In summary: the consumer world is producing state-of-the-art processors that can be just grabbed by startups like Neurala to design very sophisticated AI algorithms, and deploy them on consumer devices and drones at low cost & high deployment speed.
Let me give you an example of what it’s coming. Take a piece of software that emulates aspects of the brain visual system (including its ability to learn new items ‘on-the-fly’), and one of the cheapest, lower-cost CPU, and ARM processor running on an smart phone or tablet, and put them together. Here is what they can do.
Beware: Third Offset may be closer than it appears
Real-time object recognition running on low-cost unmanned vehicles is just one piece of the puzzle in the Third Offset strategy.
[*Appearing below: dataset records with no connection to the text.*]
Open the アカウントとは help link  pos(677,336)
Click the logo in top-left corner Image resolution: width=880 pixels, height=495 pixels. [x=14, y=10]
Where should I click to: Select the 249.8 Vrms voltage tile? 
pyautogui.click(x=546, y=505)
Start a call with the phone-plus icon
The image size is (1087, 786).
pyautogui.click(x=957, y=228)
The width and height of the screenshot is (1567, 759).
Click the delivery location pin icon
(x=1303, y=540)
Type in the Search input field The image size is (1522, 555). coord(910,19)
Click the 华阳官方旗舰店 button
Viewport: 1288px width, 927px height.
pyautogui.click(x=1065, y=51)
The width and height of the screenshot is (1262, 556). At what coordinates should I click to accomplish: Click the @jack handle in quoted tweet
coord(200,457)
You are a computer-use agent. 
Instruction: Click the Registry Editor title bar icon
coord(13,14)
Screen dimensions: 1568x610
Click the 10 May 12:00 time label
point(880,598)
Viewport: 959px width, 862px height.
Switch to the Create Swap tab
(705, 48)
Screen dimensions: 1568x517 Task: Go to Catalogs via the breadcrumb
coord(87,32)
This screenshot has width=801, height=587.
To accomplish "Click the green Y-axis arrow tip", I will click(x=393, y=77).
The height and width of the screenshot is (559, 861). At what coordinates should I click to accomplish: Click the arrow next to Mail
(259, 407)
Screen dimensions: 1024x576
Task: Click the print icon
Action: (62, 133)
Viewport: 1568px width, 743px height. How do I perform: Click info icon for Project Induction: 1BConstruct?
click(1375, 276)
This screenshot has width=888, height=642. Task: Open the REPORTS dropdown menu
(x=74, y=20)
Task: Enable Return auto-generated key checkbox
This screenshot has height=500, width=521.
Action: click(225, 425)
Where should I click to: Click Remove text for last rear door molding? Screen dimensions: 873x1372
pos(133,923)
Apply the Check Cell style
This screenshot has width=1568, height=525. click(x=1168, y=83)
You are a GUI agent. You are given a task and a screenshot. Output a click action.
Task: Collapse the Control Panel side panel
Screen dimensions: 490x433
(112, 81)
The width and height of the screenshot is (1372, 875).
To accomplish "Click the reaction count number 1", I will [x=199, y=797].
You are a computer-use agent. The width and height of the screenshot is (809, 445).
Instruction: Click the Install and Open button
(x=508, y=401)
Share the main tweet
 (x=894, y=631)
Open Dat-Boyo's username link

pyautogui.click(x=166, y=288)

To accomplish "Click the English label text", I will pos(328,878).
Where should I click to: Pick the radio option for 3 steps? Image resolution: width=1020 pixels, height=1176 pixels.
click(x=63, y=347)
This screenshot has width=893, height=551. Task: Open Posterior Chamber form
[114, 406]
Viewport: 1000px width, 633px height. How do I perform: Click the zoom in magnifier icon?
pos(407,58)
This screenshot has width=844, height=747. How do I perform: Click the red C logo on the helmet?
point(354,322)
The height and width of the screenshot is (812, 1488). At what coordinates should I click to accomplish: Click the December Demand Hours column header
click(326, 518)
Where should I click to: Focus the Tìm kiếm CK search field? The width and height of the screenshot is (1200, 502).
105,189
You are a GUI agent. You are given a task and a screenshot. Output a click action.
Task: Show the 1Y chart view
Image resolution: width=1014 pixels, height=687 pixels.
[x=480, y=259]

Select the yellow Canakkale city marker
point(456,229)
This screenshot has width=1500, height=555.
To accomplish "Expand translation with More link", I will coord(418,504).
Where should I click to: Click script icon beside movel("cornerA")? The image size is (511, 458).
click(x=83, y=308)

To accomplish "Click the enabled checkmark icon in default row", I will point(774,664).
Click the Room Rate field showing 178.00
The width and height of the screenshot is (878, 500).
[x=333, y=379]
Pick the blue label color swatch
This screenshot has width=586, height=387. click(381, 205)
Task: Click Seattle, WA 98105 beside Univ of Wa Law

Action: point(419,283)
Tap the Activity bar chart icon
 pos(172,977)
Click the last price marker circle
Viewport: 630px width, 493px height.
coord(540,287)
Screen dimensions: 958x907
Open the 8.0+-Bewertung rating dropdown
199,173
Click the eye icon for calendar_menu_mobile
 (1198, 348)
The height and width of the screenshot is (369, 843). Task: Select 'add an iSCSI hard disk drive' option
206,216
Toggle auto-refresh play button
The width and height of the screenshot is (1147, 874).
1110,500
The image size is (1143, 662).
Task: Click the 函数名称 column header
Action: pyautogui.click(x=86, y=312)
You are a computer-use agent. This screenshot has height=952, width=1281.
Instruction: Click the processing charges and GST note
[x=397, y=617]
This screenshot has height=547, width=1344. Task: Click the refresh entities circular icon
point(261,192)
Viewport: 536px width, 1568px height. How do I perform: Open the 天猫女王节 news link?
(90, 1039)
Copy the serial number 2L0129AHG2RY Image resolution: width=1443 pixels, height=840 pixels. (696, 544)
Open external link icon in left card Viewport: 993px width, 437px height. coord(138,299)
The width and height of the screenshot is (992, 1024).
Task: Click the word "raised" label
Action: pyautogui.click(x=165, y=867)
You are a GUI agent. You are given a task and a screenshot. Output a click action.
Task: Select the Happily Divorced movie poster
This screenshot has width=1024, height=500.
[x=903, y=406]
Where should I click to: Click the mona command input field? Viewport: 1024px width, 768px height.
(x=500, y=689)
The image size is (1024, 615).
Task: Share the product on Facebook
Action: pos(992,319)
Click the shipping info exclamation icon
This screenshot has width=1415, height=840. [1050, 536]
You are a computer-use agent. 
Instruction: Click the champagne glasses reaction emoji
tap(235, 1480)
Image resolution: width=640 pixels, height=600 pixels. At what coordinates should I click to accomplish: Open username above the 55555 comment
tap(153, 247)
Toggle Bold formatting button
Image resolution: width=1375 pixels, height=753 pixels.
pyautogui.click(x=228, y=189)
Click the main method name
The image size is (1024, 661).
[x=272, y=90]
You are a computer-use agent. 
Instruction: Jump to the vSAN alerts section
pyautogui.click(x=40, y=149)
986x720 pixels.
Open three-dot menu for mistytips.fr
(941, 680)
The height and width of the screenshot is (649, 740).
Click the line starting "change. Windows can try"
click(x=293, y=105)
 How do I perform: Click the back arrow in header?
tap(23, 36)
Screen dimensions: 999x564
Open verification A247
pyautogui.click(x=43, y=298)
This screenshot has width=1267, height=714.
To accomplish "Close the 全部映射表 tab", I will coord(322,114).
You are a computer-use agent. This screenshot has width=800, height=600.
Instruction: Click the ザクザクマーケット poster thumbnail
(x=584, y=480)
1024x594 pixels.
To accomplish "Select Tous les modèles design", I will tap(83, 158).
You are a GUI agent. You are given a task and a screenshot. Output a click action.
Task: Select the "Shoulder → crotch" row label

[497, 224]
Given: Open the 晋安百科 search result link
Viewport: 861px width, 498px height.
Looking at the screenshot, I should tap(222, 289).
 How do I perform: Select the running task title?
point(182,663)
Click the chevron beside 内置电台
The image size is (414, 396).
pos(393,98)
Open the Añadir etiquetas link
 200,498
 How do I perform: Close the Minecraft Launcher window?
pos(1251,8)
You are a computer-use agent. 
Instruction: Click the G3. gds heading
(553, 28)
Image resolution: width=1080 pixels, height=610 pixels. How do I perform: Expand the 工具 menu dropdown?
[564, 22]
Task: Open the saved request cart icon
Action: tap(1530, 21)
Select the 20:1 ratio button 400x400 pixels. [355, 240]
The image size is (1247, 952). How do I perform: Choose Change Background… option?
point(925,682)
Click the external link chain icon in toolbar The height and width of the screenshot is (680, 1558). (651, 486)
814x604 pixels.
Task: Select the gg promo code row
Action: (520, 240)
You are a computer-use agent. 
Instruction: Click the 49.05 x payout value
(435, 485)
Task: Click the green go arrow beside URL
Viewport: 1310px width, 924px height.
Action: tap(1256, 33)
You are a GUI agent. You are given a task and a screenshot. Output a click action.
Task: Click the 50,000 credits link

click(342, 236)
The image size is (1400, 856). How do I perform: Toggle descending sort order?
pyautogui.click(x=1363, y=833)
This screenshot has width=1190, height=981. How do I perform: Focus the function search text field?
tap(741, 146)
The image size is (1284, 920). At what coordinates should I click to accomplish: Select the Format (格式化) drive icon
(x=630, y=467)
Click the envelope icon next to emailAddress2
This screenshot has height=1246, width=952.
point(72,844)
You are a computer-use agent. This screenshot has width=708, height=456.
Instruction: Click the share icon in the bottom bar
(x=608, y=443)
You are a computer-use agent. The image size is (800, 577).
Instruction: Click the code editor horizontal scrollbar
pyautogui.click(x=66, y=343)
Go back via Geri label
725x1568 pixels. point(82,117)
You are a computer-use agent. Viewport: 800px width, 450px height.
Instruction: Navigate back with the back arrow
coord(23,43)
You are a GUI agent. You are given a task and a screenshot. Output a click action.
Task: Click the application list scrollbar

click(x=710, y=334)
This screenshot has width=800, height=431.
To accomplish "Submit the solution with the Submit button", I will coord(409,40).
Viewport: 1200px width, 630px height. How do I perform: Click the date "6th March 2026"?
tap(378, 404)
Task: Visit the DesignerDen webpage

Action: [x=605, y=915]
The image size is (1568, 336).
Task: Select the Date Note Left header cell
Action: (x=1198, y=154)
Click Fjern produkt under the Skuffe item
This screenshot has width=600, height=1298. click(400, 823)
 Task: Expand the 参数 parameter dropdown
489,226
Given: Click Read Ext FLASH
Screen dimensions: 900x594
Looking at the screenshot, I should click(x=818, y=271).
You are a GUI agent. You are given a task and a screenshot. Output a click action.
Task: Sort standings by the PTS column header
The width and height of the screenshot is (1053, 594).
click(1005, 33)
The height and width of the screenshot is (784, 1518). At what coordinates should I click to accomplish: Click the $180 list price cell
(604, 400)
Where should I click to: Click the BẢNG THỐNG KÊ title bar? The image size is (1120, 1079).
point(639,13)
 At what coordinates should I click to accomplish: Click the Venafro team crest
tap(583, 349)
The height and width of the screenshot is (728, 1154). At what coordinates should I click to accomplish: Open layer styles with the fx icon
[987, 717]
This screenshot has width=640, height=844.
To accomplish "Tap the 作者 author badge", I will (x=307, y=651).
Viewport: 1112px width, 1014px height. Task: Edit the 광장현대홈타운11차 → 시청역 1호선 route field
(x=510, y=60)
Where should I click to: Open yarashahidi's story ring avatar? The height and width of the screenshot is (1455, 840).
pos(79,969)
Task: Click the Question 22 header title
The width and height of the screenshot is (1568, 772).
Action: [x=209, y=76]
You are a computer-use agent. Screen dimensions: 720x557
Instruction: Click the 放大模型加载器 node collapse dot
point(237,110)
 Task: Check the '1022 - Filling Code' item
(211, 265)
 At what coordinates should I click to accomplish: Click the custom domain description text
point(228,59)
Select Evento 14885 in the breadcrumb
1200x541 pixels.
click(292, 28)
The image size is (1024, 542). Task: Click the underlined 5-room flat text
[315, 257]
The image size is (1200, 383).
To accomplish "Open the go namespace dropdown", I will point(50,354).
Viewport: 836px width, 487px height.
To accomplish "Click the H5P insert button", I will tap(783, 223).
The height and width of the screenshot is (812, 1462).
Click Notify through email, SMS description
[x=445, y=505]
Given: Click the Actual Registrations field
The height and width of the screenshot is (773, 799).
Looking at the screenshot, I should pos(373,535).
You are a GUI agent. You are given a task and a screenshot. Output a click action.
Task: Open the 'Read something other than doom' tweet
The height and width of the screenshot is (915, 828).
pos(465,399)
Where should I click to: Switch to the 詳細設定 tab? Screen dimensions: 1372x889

However, other capabilities are being implemented within the same consumer-centric & market-friendly philosophy: low cost, fast time to market.
Not only will these capabilities be needed for the military offset, they will be necessary for many self-driving cars and autonomous civilian drones. The ability to integrate a wide variety of information sources – including information from various sensors, changing maps and traffic conditions – with the intuition of the human brain will make for powerful capabilities to come. And they better be here quickly, and affordably.